Sureda volvió á sonreirse; pero su lábio, cubierto de rubio y poblado bigote, se extremecia con movimientos nerviosos.

-Se lo he dicho á Vd. antes, y se lo repito: está sedienta de la sangre de Aguilar, de las lágrimas de María Carolina, y correrán con abundancia. -Pero por ella misma... porque Vd. le habrá dicho lo que le he encargado.

-¡Y á fé que me pesa!

-¿Por qué?

-¡Ah! porque el carro va á seguir aplastando cuanto se ha opuesto á su paso, y particularmente en este dia.

Por tercera vez Sureda se sonrió.

-Sureda, Vd. se sonrie, y ella se rie.

Sureda se levantó, y disponiéndose á dejarla:

-Blanca-la dijo con acento firme y resuelto-sin temor de ninguna especie, va Vd. de nuevo á verla.

-¿Yo?

-Sí, porque es necesario llevarla mi ultimatum.

A la señora de Ferrer le tocó la vez de reirse.

El empeño de Sureda le pareció tomado por la insensatez.

-Sureda-le dijo - Isabel ha delatado á su antiguo amante; el conde ha puesto en la urna la bola negra que condena á muerte á su yerno. ¿Qué hay que esperar de uno y otro?

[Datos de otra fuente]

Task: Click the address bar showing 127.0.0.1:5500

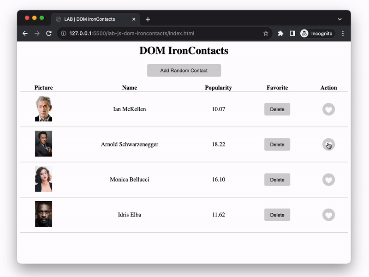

-Pues bien; si esa mujer, de peor condicion que las fieras, no se sobrepone á sus feroces instintos y permite que se derrame la sangre más generosa que corre por las venas de hombre alguno, ¡le juro, por la de Nuestro Señor Jesucristo, que se acordará de César Sureda!

Blanca Flor se levantó.

-Un aviso, y para obligarle á Vd. á que le estime, lo acompaño del mismo recuerdo que Vd. me ha hecho. Por aquellos dias felices, César, si no tiene Vd. escudo muy fuerte que le defienda... márchese Vd. de Madrid, y mejor será, de España.

-Me iré-repuso Sureda cada vez más sentido y más exaltado-pero será para no ver sus manchas de sangre y sus manchas de cieno.